**** SOURCE MATERIAL ****

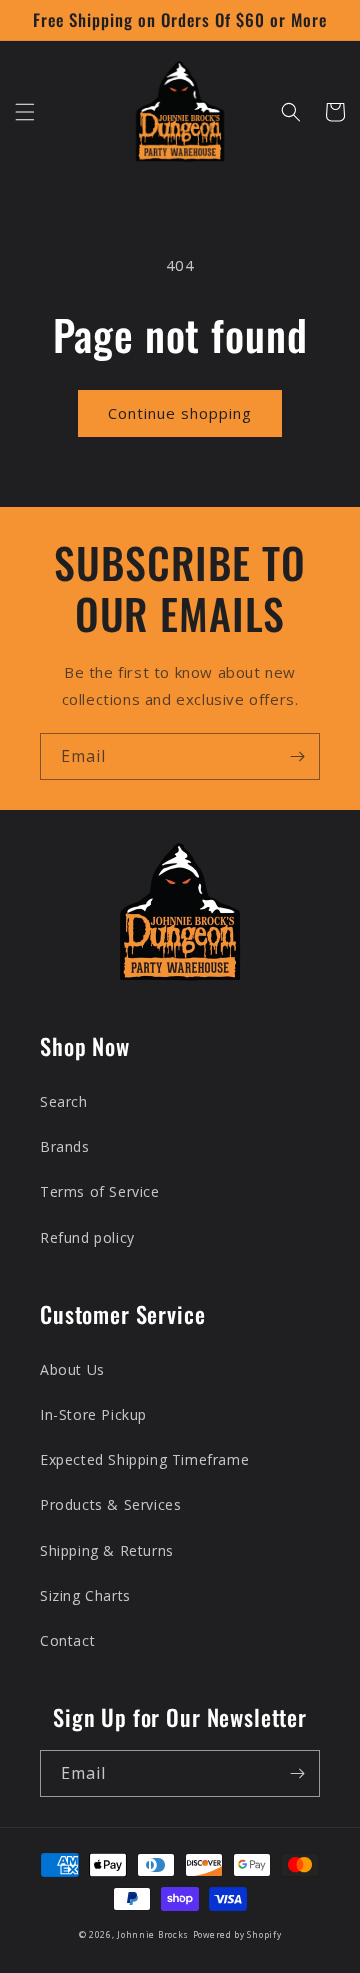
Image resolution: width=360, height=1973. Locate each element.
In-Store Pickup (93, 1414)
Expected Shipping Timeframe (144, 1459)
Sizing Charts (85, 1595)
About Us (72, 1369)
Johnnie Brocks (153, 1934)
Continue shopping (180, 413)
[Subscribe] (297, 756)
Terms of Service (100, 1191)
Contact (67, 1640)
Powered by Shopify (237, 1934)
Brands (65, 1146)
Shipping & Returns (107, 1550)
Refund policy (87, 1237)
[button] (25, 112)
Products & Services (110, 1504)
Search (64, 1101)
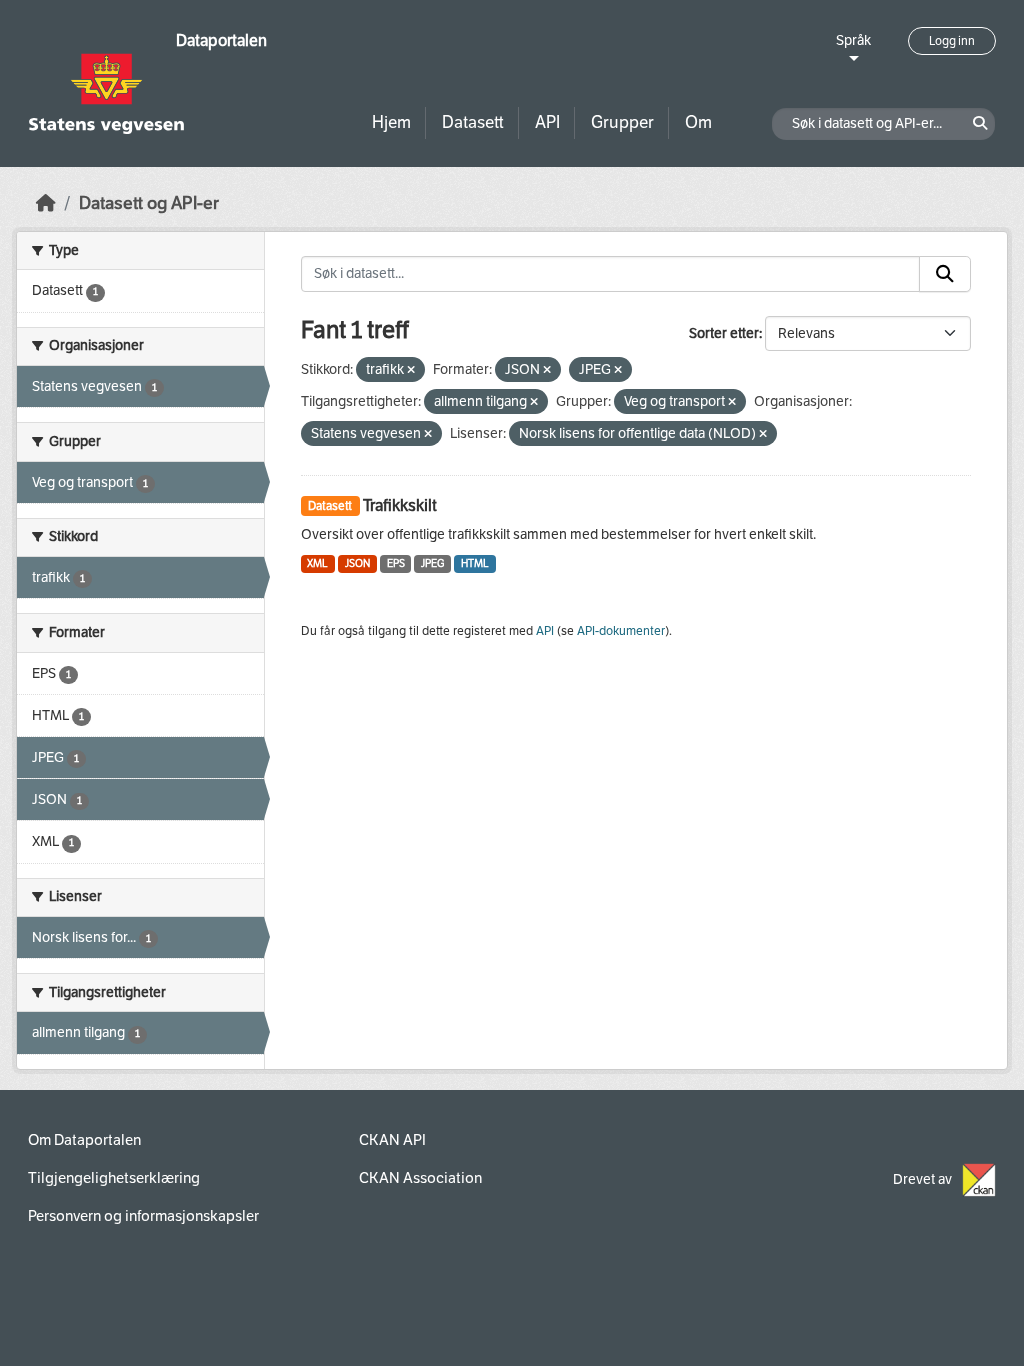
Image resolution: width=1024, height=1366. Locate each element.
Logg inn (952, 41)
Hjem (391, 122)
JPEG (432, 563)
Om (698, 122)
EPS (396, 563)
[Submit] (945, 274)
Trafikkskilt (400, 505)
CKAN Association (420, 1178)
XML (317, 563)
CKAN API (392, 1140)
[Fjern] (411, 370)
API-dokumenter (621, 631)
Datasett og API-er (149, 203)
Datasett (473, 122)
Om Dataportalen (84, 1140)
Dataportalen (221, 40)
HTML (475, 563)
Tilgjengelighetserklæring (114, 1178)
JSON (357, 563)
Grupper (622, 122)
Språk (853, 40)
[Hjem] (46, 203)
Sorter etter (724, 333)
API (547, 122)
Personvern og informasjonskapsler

****

» PROBLEM DETAILS: Using the records above, copy exactly the lines from the one containing "HTML (475, 563)" through the last, inclusive, and nothing else.

» SOLUTION TO THE PROBLEM:
HTML (475, 563)
Tilgjengelighetserklæring (114, 1178)
JSON (357, 563)
Grupper (622, 122)
Språk (853, 40)
[Hjem] (46, 203)
Sorter etter (724, 333)
API (547, 122)
Personvern og informasjonskapsler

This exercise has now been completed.